Mary, Coredemptrix (Good Friday)
By Father Scott Archer
April 2, 2021
No grief could be more profound than the sinless
Mother of God gazing upon her only Son as He suffered and gave His life on the
cross for our redemption. The words of the Stabat Mater attempt to depict
the sorrow of the ever-Virgin Mary and her union to Christ in His agony. "At the cross her station keeping,/Stood the mournful Mother weeping,/Close to Jesus to the last."
The suffering of Our Lady, however, was not in vain and was in
the plan of God.
A title we use for Our Lady is Coredemptrix. Christ
is the sole Redeemer of mankind and it was necessary for Mary to be redeemed by
her Son’s death, though God applied the merits of His future death in a
prevenient way at the first instant of her conception. The title Coredemptrix means
she played a subordinate but indispensable role in the redemption by freely
giving her assent to be the Mother of God; furthermore, she cooperated
intimately in the events of our redemption. St. John Paul II said, “Mary, though conceived and born without
the taint of sin, participated in a marvelous way in the sufferings of her
divine Son, in order to be Coredemptrix of humanity” (General Audience, 8
September 1982).
The motherhood of
Our Lady was inevitably pointing toward the sacrifice we commemorate on Good
Friday; that is, the atoning sacrifice of her Son. The
Son of God took on human flesh at her word so as to redeem mankind and free us
from sin and death. Again
submitting herself freely to the will of God, Mary stood beneath the cross and
offered the suffering of her pierced heart while, as blood and water came forth
from the side of Christ, she witnessed the birth of the Church.
Pope Pius XII wrote, “Mary, in taking an active part in the work of salvation, was, by God’s design, associated with Jesus Christ, the source of salvation itself, in a manner comparable to that in which Eve was associated with Adam, the source of death, so that it may be stated that the work of our salvation was accomplished by a kind of ‘recapitulation,’ in which a virgin was instrumental in the salvation of the human race, just as a virgin had been closely associated with its death” (Ad Caeli Reginam, October 14, 1954).
Therefore, Our Lady is the new Eve, as Christ is the new Adam.
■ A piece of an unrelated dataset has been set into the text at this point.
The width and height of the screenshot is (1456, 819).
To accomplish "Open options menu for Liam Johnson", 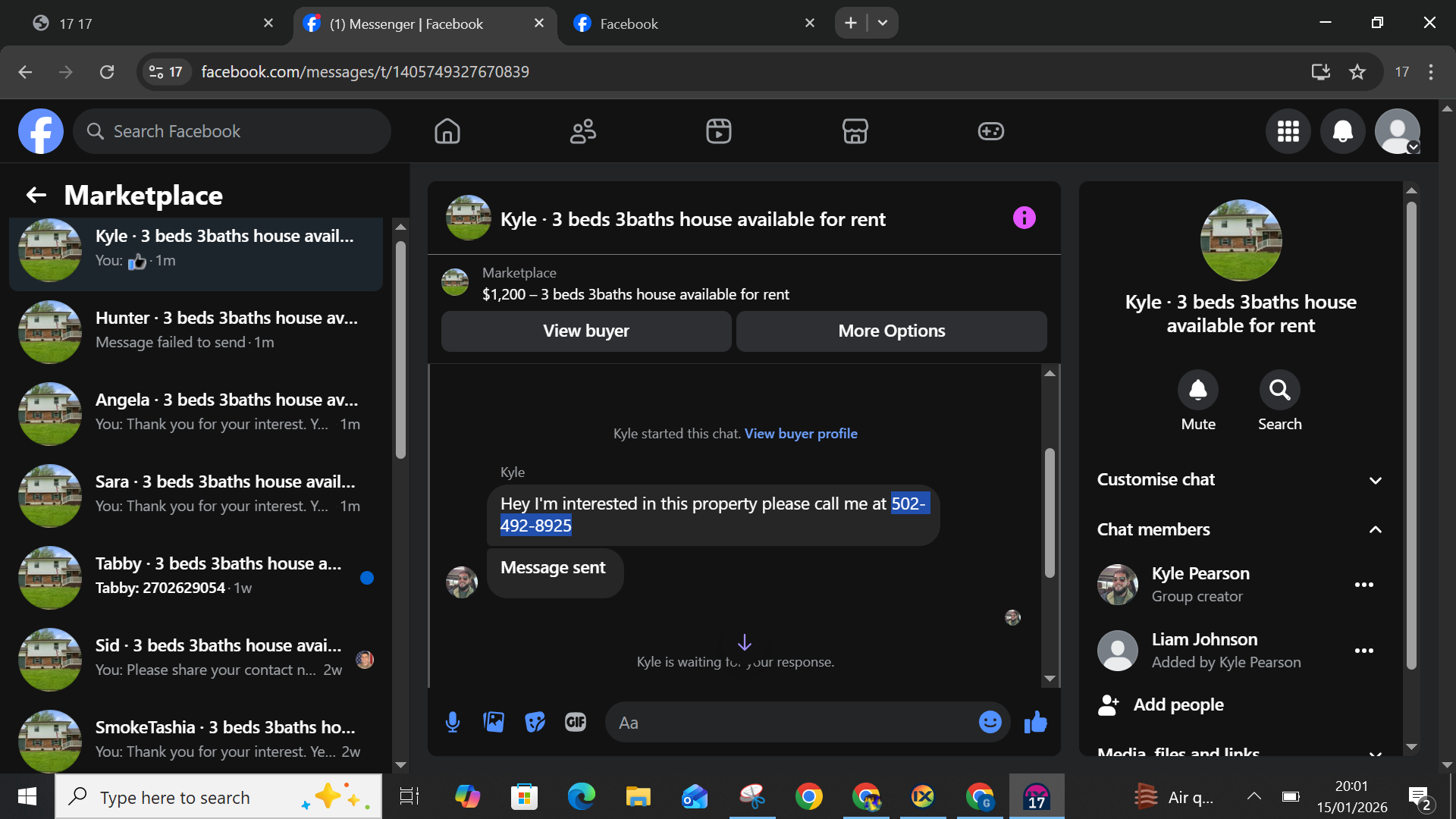I will 1363,651.
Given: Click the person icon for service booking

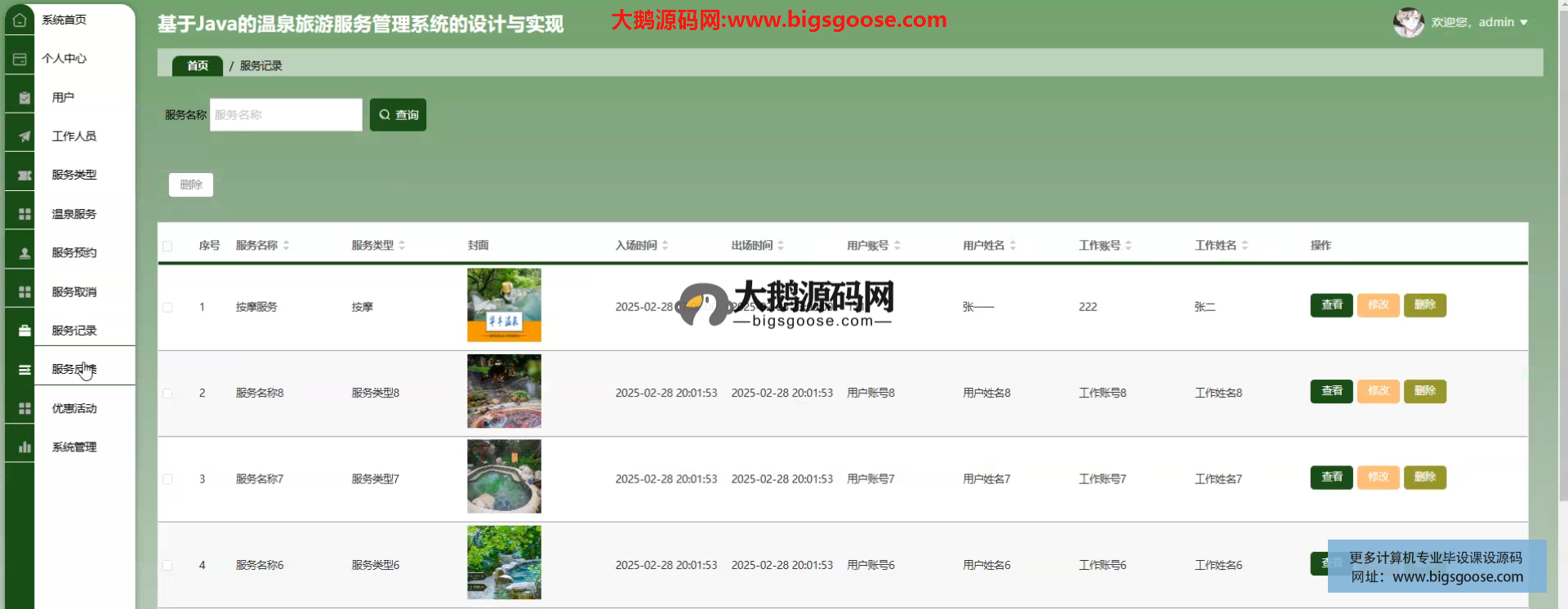Looking at the screenshot, I should click(x=24, y=253).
Saint Maximilian Kolbe said, “From that moment God promised a Redeemer and a Coredemptrix saying: ‘I will place enmities between thee and the Woman, and thy seed and her Seed; She shall crush thy head.'”
As we commemorate Christ’s passion and death for our redemption, let us not forget the role played by Our Lady, and with her, faithfully stand at the foot of the Cross, knowing that it leads to eternal life.